Review of HUNGRY MOON by Ramsey Campbell

If you were to peruse my bookshelf you’d find the name Ramsey Campbell outnumbers any other by wide margin. His short story collection ALONE WITH THE HORRORS is an absolute masterpiece. I consider him a can’t miss writer. Somehow his 1986 novel THE HUNGRY MOON remained unread on shelf until this past month. I’ve seen it appear on a few favorites lists so I felt it was high time I dug into it.

The story revolves around the small town of Moonwell, where for generations the townspeople have have decorated a cave to appease an ancient druidic custom. When evangelist Godwin Mann comes to town, he converts the people and brings a stop to the pagan ceremony. The charismatic leader rallies all but a few into fanatics who hang on his every word.

Turns out, there was a good reason for the druidic ceremony of the cave. It kept an ancient, powerful entity from emerging. Soon the Moonwell is plunged into darkness, cut off from the rest of a world which seems to forget its existence.

The first half of the novel focuses on several characters, their relationships and interactions. Godwin Mann and his followers persecute the handful of unbelievers mercilessly. This would be my one complaint with the novel. The Christians are mostly presented as a pack of judgmental bullies. I felt it was laid on a little thick. Only the towns original priest is shown in a positive light and he isn’t around for long.

The second half takes place in a Moonwell isolated by impenetrable darkness, filled with hideous creatures. Godwin retreats to his room where he appears at an upper window, irradiating a strange glow, to instruct his ravenous clan. Some of the people are turned into sub-human creatures. The dark entity from the cave rapidly transforms Moonwell into a Hell on Earth.

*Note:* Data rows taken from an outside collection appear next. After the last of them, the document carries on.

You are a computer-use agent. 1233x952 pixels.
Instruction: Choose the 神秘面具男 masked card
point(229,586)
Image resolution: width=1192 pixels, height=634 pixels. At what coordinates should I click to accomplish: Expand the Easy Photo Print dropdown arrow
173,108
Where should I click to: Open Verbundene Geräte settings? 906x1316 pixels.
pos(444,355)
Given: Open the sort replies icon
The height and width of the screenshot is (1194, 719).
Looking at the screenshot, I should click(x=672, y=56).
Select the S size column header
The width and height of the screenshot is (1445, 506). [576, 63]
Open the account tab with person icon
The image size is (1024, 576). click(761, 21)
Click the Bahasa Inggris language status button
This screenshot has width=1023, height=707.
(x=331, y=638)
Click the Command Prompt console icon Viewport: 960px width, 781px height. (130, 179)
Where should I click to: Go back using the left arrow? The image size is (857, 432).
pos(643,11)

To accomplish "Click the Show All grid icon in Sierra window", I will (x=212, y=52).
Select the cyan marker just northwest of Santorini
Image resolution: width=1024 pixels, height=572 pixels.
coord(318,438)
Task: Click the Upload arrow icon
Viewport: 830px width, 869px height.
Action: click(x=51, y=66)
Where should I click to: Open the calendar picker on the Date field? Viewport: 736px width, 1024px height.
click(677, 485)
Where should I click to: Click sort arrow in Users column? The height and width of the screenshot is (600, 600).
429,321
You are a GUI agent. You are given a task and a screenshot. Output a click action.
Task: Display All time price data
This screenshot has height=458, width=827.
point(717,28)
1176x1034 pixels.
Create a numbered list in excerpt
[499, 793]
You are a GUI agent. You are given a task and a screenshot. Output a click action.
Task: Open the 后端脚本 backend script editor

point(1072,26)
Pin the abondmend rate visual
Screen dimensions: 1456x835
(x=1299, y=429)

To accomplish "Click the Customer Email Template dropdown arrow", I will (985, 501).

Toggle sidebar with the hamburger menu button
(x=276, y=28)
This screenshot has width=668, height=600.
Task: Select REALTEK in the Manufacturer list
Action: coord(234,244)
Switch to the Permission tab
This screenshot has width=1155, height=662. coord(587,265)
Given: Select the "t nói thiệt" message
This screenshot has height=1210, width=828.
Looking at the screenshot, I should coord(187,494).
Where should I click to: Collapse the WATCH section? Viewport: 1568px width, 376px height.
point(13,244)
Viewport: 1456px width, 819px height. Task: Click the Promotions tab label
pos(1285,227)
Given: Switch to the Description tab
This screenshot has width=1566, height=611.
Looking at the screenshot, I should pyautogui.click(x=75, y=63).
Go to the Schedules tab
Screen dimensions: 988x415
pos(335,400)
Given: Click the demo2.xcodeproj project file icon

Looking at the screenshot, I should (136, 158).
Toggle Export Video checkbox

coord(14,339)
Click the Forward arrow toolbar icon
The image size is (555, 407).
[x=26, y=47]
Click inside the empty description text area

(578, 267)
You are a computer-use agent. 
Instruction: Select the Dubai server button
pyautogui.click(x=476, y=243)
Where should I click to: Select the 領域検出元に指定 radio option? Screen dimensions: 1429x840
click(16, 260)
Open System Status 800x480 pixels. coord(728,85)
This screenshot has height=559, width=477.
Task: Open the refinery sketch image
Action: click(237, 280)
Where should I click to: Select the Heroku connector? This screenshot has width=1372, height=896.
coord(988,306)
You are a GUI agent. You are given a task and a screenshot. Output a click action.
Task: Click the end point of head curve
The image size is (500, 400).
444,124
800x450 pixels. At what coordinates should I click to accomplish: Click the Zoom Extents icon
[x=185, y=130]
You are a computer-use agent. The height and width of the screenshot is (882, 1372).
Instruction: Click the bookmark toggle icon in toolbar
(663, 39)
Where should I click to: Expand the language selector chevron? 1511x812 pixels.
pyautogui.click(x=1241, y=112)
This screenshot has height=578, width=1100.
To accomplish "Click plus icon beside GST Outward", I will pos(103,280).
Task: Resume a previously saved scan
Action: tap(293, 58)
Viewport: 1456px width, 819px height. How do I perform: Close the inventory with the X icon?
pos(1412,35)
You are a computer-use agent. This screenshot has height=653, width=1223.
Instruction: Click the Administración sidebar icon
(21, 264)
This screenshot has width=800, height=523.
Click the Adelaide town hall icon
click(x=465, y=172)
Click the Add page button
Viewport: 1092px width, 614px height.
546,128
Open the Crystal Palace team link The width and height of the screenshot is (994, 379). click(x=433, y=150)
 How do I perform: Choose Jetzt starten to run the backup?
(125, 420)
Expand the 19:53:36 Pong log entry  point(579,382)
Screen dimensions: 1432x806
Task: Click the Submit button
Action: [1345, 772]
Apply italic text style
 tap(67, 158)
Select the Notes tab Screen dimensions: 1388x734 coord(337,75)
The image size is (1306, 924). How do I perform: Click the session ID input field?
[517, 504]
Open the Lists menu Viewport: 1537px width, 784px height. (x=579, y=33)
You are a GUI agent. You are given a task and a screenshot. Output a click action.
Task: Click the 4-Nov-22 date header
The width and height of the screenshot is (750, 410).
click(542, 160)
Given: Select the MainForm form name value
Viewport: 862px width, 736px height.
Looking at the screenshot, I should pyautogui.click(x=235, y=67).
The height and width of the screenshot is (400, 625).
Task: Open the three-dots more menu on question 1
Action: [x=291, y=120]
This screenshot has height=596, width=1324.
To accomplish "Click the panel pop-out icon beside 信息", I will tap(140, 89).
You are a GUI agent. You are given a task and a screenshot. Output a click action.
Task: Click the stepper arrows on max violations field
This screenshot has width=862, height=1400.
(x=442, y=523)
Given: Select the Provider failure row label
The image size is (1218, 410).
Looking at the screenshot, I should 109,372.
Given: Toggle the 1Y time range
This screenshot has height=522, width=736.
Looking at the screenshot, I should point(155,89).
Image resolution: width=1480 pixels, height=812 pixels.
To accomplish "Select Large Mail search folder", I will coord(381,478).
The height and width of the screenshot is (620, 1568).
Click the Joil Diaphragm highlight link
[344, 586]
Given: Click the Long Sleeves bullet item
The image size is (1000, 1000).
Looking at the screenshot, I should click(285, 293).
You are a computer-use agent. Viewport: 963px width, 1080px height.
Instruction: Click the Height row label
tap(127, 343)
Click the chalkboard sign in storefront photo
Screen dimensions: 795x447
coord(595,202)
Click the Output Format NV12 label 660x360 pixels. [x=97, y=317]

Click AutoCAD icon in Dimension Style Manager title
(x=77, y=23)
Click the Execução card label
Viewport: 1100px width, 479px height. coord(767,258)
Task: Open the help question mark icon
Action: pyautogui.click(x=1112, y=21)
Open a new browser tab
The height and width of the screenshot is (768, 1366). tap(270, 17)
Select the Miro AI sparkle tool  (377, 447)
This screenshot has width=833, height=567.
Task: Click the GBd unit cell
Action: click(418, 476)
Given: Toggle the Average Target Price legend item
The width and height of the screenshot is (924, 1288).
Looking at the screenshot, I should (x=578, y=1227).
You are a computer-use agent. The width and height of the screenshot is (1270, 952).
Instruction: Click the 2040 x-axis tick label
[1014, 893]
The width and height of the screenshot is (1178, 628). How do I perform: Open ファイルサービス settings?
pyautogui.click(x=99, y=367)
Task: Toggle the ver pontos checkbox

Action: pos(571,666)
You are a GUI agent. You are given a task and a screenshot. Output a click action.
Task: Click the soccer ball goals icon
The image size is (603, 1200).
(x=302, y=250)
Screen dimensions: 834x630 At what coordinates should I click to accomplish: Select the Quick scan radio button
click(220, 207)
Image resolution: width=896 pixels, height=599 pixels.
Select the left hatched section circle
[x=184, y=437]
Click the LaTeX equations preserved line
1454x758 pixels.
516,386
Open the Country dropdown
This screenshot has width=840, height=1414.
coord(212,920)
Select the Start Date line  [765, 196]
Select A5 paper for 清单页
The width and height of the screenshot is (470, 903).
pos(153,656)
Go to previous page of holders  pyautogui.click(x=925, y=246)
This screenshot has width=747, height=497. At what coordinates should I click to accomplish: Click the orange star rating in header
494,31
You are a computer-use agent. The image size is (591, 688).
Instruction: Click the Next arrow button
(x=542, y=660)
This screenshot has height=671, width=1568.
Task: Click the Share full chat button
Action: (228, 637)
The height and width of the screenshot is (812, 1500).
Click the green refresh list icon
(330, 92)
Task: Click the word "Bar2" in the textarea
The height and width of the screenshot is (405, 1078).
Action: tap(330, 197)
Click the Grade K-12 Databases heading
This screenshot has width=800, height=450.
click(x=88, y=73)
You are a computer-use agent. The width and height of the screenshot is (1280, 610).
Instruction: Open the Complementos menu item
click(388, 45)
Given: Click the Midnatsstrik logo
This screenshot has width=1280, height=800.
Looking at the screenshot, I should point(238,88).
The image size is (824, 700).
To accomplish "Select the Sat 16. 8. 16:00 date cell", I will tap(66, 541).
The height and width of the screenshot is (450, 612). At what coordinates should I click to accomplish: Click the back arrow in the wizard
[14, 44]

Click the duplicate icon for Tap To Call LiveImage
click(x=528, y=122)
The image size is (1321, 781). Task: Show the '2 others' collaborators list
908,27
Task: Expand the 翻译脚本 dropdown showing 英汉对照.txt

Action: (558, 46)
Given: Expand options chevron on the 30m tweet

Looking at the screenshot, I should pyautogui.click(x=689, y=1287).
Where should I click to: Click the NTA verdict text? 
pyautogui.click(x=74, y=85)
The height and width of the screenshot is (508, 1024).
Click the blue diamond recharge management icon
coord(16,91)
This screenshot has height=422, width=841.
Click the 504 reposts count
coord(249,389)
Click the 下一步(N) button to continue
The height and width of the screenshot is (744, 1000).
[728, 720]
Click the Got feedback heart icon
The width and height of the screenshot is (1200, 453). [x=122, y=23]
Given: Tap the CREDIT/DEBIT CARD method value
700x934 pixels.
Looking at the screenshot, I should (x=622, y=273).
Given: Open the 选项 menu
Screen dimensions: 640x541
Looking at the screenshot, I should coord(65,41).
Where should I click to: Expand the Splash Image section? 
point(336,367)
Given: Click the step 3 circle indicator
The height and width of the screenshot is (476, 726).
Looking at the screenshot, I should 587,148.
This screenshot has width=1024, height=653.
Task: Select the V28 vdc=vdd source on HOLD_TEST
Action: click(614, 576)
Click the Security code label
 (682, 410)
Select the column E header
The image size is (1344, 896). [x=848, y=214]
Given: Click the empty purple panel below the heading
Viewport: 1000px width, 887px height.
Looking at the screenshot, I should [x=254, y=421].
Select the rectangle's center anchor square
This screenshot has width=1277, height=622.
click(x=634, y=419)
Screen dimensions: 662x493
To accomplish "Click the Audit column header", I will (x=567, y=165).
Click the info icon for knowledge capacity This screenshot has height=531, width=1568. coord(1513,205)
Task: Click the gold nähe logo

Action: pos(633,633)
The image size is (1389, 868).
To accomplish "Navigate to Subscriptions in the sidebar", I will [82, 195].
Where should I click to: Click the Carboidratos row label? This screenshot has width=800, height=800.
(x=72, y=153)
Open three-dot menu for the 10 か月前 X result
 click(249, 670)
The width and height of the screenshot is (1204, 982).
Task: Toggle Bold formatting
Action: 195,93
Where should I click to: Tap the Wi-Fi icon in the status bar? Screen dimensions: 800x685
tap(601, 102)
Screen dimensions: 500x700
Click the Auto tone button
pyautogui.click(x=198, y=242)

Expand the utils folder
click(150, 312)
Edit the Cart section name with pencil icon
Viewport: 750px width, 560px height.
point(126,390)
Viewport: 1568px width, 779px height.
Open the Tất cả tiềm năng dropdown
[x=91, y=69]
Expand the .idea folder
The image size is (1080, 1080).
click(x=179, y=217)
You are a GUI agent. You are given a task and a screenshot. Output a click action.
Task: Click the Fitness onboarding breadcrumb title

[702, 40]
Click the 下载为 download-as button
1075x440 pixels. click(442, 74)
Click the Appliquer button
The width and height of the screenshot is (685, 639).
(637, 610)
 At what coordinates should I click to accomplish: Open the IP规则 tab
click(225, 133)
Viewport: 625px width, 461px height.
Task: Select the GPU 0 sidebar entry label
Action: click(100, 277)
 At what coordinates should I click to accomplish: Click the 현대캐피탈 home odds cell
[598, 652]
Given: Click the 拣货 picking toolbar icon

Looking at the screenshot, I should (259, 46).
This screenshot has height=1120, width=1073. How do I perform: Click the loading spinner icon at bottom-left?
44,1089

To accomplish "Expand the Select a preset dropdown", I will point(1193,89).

Was this my favorite Ramsey Campbell book? No, that would be the previously mentioned ALONE WITH THE HORRORS. Was it my favorite Campbell novel? No. I’d rank INCARNATE, THE GRIN OF THE DARK, ANCIENT IMAGES and MIDNIGHT SUN above it, but I did enjoy HUNGRY MOON. Particularly the second half. It felt like what would happen if one of Lovecraft’s elder god’s took physical form on Earth and the nightmare realm it would change the world into.

7 thoughts on “Review of HUNGRY MOON by Ramsey Campbell

  1. Years ago I bought 101 Weird Tales and certainly the worst story read like is was written for an elementary school creative writing class. But I read it because the primary elements of the story were so similar (or exactly the same in one case) to those in The Hungry Moon. I know Campbell was very familiar with Weird Tales, is it possible that he took this bad story as a challenge to produce something good out of? In particular, I know some have described the ending of THG as a copout, but it makes perfect sense if it was in the original material he was working with. Anyway, that is my theory number one. The second is that both stories were based on some myth I’ve never heard of. And third, that it was just a coincidence. Does anyone know what his inspiration was for this story?

    1. I’m not sure what Ramsey’s inspiration was for Hungry Moon. There seems to be some Lovecraft overtones to it, particularly “The Moon-Bog”. I am curious to read the story you’re referring to. Do you remember its title?